IcEEG recordings will be performed at the Claudio Munari Epilepsy Center, Ospedale Niguarda,
Milano. RU1&RU2 will evaluate the fMRI data results and compare with icEEG findings or
expert's surgical decision. The principle measures of outcome are: (a) percentage of
concordance of fMRI results with icEEG findings or electro-clinical features in term
epileptic network identification; (b) percentage of concordance between DCM findings and
EZ/IZ localization; (c) percentage of concordance of DCM findings with icEEG or
electro-clinical features regarding the causal hierarchy within the epileptic network.
Background:
About 25% of epileptic patients are drug-resistant (DRE) and some of them are eligible for
resective surgery of the epileptogenic zone (EZ).
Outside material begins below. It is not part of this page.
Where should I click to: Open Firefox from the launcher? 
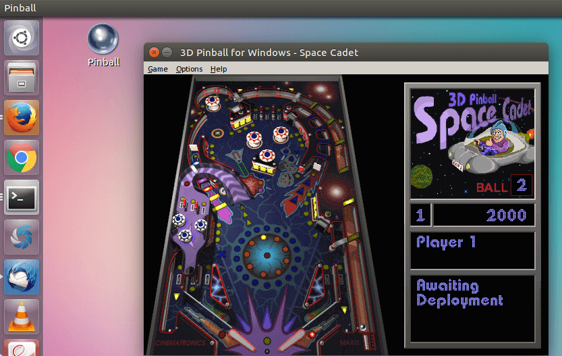(x=22, y=118)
The precise EZ localization is crucial for
a good surgical outcome. Intracranial EEG (icEEG) recordings remain the gold-standard to
localise the EZ. New neuroimaging techniques, like simultaneous recording of functional MRI
and EEG (EEG-fMRI), with advanced methodological approaches as effective connectivity
analysis (i.e. Dynamic Causal Modelling-DCM) might improve the EZ localization. This
innovative tool will have the advantage to be non-invasive and safe with significant decrease
of injuries, hospitalization, with a resulting favourable cost/benefit ratio.
Objectives:
(1) to provide a validation of effective connectivity applied to fMRI data in epilepsy. (2)To
develop a non-invasive protocol for the investigation of the epileptic network in patients
with surgically remediable epilepsies; (3) To shed light on the patho-physiological
mechanisms of drug resistance in DRE.
Methods:
Two Research Units (RU1, RU2) will identify and characterize a cohort of DRE patients
eligible for resective surgery. RU1 will perform patients' recruitment, presurgical
evaluation and EEG/fMRI coregistration and data analysis. RU2 will perform patients'
recruitment, presurgical evaluation and surgical resection of epileptic foci. IcEEG
recordings will be performed at the Claudio Munari Epilepsy Center, Ospedale Niguarda, Milano
. RU1&RU2 will evaluate the fMRI data results and compare with icEEG findings or expert's
surgical decision. The principle measures of outcome are: (a) percentage of concordance of
fMRI results with icEEG findings or electro-clinical features in term epileptic network
identification; (b) percentage of concordance between DCM findings and EZ/IZ localization;
(c) percentage of concordance of DCM findings with icEEG or electro-clinical features
regarding the causal hierarchy within the epileptic network.